Australia and Bangladesh enjoy close people-to-people links, nurtured over many years of migration and through sport and education. Australian universities enrolled around 11,000 Bangladeshi students in 2023. Currently, about 100,000 members of the Bangladeshi diaspora live in Australia and contribute to Australian nation-building efforts. Both countries should now work in the fields of education, visa facilitation, skilled labour migration, and Sydney-Dhaka air connections.

Australia and Bangladesh are both active members of multilateral institutions such as the UN, WTO, the Commonwealth and the Indian Ocean Rim Association (IORA). Through these global and regional forums, Dhaka and Canberra should collaborate on regional and global concerns to create an environment of mutual trust and cooperation.

Bangladesh is currently Australia’s 27th largest trade partner. Dhaka is eager to be among the top 20 in the next decade by leveraging the TIFA, which would boost trade volume to $5 billion.Although Australia invests more than $1.3 trillion abroad, its investment in Bangladesh has been poor. Australia could take steps to identify investment opportunities in Bangladesh, specifically in infrastructure, IT, and other prospective sectors. Bangladesh’s 100 Special Economic Zones can be an attractive destination for Australian investors, too. Both countries need enhanced cooperation in the domains of climate change, public health, and sustainable development.

Bangladesh can feature strongly in the Australian strategy as an entry point to South Asian markets. Comprehensive engagement with Bangladesh, with its thriving economy, large market, and international outlook, could be a prudent move to broaden Canberra’s political and economic engagements. On the other hand, a robust partnership with established regional powers like Australia could therefore fuel Bangladesh’s economic growth in the post-LDC period.

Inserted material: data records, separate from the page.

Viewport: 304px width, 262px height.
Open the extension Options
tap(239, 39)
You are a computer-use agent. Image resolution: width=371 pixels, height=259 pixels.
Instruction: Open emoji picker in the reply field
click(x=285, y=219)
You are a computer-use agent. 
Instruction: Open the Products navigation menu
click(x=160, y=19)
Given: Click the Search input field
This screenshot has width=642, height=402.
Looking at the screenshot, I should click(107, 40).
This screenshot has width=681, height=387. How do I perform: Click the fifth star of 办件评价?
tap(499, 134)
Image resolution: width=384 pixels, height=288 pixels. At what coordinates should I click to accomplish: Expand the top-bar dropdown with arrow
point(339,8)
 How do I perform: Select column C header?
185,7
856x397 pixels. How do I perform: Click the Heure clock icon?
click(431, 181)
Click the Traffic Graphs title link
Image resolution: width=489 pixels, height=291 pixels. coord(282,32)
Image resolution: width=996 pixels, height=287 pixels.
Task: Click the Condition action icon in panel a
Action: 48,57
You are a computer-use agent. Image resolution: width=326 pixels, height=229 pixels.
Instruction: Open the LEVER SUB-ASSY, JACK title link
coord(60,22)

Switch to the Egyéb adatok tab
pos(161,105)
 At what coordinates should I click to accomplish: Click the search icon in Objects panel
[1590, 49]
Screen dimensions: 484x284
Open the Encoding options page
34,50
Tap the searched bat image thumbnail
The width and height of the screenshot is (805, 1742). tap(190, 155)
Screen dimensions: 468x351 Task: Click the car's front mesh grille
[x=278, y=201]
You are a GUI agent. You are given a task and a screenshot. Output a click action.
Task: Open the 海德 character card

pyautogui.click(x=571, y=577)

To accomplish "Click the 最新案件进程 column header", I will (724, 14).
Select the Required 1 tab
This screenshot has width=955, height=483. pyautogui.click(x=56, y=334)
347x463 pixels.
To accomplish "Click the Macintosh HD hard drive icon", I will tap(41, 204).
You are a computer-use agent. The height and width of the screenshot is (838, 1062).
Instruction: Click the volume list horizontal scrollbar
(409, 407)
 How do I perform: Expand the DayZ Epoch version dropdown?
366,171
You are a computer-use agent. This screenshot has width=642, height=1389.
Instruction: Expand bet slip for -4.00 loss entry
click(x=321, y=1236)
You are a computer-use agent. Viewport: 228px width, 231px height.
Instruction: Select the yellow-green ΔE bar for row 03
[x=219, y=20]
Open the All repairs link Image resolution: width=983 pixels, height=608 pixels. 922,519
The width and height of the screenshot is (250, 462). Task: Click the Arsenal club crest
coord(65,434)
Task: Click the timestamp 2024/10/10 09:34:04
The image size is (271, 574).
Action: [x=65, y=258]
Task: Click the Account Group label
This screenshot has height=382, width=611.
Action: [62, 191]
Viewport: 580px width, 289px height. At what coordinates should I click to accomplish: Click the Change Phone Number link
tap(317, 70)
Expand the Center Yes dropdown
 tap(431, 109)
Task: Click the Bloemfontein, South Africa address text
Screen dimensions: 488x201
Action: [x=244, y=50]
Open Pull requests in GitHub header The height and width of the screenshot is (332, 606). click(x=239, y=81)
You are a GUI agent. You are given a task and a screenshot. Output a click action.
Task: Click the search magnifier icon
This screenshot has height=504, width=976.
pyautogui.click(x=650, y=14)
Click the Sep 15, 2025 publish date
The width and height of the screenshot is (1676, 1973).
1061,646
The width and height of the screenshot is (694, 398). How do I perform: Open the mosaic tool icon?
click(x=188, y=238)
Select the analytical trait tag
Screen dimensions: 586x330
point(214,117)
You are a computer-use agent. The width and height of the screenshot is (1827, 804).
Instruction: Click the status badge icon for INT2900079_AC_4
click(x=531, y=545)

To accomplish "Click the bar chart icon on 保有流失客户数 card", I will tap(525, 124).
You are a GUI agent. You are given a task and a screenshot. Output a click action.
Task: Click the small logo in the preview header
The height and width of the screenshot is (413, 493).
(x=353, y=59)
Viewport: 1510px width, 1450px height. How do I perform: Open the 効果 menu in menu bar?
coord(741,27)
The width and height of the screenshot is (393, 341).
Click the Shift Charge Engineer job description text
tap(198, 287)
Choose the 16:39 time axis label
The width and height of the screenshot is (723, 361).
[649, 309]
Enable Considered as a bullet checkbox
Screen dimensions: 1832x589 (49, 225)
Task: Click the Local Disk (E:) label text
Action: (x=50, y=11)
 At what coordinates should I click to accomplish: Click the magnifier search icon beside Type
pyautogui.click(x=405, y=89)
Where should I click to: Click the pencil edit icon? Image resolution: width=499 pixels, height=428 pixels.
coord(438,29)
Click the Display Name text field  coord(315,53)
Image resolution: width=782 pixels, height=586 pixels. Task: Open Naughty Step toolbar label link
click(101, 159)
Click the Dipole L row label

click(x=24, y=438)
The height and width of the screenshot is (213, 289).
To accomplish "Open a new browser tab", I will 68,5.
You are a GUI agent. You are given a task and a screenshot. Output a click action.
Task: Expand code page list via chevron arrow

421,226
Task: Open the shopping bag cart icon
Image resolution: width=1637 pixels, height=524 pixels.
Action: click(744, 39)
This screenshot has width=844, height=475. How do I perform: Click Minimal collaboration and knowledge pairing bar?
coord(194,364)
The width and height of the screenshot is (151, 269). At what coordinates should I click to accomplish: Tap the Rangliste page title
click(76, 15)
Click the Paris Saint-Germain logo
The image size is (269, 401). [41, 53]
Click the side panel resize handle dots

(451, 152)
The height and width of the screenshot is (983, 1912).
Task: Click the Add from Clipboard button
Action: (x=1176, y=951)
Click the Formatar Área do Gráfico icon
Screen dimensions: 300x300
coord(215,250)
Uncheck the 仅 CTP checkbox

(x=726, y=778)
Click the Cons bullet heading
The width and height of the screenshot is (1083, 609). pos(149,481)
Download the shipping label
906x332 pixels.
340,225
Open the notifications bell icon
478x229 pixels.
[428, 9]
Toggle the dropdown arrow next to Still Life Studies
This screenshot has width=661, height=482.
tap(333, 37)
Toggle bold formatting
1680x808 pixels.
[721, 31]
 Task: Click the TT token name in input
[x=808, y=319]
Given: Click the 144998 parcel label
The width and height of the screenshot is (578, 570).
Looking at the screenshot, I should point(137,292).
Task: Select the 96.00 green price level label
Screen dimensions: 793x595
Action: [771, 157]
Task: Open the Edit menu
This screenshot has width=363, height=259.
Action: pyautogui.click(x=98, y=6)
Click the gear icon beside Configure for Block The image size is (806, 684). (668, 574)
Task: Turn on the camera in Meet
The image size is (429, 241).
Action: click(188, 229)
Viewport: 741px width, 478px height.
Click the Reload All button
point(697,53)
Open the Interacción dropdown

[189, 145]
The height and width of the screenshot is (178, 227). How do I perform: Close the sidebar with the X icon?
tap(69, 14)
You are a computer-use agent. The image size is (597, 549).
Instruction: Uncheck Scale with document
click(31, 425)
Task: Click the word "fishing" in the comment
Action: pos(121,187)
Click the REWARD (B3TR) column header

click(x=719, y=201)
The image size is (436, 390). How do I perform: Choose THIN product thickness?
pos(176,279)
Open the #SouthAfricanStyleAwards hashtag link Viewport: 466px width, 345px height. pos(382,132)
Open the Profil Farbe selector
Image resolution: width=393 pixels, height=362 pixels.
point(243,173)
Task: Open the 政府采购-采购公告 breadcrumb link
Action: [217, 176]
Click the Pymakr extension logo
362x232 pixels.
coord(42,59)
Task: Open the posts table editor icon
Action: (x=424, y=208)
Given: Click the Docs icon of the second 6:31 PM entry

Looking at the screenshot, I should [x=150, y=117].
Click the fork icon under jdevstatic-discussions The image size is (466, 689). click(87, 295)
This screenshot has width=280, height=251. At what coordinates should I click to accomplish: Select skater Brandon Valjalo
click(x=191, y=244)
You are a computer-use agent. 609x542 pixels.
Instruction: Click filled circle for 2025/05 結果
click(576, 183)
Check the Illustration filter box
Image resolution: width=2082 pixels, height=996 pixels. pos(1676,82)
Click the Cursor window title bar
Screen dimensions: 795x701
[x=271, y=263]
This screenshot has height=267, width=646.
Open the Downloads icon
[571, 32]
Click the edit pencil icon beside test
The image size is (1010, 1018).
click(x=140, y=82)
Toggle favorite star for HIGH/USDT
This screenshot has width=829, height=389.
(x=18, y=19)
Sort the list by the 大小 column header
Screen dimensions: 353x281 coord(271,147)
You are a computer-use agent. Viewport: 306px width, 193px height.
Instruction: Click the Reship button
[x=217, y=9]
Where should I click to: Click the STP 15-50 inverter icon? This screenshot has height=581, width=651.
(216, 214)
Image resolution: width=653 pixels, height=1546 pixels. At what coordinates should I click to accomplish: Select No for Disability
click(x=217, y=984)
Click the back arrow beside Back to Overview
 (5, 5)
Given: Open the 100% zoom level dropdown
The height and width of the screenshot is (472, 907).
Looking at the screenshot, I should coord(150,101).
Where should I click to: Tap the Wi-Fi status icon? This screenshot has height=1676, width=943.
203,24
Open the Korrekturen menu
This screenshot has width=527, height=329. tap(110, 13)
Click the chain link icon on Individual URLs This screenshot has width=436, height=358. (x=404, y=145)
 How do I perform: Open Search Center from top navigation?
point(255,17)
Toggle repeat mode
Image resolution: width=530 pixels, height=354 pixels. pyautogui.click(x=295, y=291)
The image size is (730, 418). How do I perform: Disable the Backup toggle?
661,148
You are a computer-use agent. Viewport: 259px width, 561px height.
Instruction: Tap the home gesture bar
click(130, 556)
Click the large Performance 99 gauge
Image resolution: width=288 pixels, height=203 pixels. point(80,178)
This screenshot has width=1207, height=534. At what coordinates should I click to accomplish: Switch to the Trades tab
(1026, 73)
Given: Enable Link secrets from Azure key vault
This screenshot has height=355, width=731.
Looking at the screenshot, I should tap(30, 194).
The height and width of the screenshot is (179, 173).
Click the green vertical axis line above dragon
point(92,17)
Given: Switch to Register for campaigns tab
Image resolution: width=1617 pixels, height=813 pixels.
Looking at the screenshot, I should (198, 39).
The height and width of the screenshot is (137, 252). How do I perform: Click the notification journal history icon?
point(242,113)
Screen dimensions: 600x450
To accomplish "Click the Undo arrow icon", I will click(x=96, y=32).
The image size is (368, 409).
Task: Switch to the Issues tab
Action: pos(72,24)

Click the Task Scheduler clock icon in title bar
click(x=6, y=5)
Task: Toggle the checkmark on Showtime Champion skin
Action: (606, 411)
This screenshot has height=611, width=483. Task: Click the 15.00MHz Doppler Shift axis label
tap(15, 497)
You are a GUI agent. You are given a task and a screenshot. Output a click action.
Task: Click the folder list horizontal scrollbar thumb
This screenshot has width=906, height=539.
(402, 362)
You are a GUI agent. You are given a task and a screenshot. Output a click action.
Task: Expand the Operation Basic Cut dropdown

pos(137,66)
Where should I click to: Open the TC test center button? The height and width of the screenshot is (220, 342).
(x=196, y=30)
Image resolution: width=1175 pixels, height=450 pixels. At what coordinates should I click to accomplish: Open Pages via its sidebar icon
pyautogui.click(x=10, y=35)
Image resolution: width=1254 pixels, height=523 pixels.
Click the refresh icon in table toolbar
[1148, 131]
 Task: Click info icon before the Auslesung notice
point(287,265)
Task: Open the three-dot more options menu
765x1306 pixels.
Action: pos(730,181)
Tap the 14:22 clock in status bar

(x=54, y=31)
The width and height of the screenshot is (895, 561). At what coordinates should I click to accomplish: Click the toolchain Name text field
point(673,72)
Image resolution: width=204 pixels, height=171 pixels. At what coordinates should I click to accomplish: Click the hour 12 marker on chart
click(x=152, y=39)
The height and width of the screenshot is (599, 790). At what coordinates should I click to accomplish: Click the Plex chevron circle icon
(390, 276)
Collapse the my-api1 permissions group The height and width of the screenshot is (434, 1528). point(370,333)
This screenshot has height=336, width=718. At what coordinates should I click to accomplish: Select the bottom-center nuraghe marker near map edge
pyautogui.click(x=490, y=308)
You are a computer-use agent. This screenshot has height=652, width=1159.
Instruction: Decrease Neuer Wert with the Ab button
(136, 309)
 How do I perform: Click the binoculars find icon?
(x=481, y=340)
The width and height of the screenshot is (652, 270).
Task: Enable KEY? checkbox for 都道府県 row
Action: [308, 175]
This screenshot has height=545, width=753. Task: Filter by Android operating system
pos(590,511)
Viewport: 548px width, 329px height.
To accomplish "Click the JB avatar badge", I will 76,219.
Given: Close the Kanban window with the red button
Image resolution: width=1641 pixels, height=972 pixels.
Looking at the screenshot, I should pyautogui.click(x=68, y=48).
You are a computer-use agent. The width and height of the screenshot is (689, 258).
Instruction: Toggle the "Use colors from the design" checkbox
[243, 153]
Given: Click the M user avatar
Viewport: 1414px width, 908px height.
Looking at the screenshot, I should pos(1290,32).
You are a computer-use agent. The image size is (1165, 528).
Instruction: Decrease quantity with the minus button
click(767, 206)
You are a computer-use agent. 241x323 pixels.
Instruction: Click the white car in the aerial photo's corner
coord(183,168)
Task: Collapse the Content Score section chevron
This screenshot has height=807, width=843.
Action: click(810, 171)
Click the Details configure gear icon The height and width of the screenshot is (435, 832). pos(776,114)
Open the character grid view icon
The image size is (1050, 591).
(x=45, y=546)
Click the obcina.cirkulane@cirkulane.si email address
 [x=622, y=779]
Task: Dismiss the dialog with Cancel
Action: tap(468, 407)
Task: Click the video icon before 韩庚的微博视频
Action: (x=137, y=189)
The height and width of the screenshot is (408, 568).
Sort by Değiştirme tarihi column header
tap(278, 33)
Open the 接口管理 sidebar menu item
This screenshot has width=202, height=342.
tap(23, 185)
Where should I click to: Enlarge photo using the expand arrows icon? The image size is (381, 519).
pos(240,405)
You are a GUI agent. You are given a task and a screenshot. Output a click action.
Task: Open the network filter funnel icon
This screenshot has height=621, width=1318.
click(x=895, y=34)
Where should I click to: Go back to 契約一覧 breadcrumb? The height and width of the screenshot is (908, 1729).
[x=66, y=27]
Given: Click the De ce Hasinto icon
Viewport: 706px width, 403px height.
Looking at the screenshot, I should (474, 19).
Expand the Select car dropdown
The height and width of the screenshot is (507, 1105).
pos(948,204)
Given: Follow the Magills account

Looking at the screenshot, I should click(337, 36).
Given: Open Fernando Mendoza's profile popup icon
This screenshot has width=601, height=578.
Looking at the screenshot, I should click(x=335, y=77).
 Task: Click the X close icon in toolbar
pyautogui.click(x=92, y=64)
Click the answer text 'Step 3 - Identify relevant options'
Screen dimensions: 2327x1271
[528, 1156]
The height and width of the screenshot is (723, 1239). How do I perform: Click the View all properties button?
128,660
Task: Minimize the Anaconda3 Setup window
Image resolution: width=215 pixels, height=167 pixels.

Finally, Bangladesh expects Ms. Wong’s visit to fortify the already robust foundations of the bilateral political, economic, and strategic relationship between both nations. Dhaka also hopes that the Australian foreign minister’s visit to Dhaka will give new thrust to the warm, multifaceted, and mutually beneficial relationship that exists between the two countries.

Kamal Uddin Mazumder

Kamal Uddin Mazumder is a Security and Strategic Affairs Analyst.